Extracted entries ▸
▬▬▬▬▬▬▬▬▬▬

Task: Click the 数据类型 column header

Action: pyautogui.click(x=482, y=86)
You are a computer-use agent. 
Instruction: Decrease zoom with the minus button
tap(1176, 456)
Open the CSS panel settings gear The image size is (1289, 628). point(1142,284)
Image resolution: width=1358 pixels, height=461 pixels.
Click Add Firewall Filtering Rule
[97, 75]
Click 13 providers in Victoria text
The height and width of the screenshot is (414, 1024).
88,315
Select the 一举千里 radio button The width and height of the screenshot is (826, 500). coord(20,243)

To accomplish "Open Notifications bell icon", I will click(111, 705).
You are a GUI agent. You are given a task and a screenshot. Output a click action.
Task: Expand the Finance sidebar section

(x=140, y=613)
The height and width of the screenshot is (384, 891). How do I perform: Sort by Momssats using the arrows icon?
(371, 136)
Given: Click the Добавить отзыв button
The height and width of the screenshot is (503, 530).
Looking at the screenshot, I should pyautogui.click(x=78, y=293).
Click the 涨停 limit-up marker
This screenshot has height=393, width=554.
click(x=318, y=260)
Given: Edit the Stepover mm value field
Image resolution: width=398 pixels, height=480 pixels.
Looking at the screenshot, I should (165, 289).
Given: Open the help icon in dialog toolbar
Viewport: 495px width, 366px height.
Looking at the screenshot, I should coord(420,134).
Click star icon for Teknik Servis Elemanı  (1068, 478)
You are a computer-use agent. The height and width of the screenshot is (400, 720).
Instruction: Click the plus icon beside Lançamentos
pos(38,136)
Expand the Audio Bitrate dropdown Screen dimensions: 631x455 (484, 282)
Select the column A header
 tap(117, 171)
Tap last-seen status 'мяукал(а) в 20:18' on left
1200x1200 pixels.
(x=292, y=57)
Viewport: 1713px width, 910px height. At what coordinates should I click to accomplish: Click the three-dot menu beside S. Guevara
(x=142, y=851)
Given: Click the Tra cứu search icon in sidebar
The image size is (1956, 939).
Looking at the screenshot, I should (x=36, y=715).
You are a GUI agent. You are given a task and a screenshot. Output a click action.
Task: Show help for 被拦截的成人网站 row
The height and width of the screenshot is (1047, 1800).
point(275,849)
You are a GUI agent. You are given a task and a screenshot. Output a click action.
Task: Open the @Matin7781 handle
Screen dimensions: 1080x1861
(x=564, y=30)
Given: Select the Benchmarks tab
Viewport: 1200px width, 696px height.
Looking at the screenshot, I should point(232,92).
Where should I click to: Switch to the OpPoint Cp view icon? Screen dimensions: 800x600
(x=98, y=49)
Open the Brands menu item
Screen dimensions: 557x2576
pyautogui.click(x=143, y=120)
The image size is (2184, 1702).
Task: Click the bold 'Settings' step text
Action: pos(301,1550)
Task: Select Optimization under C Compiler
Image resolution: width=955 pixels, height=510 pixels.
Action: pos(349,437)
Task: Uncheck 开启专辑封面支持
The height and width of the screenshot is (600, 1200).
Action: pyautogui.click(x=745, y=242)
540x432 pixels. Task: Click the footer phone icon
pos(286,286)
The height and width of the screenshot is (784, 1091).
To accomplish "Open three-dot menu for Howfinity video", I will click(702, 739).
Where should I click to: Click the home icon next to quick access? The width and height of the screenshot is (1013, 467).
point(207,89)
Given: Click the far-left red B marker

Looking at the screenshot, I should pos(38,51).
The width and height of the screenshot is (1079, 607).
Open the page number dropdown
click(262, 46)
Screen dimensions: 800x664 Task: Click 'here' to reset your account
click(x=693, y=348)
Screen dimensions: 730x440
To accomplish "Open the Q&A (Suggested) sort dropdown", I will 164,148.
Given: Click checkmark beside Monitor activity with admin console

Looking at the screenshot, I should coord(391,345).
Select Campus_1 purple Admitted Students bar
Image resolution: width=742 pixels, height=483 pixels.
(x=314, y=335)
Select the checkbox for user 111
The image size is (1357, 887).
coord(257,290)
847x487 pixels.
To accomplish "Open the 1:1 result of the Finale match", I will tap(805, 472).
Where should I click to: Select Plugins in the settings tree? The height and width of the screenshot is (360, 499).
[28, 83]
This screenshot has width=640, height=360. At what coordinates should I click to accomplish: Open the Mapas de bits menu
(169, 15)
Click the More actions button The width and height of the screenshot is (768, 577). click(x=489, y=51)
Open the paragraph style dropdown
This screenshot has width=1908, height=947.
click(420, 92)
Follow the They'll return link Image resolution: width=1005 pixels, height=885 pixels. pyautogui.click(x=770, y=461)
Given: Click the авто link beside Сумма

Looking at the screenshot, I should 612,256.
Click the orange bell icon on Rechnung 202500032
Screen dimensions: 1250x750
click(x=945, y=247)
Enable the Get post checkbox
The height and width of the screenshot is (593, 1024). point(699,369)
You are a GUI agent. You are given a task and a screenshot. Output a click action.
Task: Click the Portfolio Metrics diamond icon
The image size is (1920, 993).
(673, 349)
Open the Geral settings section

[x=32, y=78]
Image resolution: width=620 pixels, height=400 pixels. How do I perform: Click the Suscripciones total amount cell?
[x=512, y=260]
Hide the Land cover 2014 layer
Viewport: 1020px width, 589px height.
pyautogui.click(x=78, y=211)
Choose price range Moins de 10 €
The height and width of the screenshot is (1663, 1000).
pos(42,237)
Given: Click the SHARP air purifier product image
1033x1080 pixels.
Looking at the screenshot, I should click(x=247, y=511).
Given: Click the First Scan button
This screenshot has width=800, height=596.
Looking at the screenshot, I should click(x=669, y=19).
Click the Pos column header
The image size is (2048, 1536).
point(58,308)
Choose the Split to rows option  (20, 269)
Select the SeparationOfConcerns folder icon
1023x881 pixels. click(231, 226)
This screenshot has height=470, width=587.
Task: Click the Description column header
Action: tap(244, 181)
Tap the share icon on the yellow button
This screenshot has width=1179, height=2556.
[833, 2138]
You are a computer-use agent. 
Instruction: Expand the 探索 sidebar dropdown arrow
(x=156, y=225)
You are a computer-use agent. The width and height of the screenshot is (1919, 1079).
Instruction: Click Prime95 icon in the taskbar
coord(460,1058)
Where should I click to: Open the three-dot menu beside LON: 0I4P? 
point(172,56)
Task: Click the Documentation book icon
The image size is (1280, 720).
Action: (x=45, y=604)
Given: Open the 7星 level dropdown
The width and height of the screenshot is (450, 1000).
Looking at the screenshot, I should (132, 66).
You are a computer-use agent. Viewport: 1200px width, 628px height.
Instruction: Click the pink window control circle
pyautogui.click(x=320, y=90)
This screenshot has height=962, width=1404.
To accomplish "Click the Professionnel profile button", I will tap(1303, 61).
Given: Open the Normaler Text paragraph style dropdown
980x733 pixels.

▬▬▬▬▬▬▬▬▬▬

Your assignment ▸
Which lines of the records above contain the word "paragraph"? Report each one in full.

The answer ▸
Open the paragraph style dropdown
Given: Open the Normaler Text paragraph style dropdown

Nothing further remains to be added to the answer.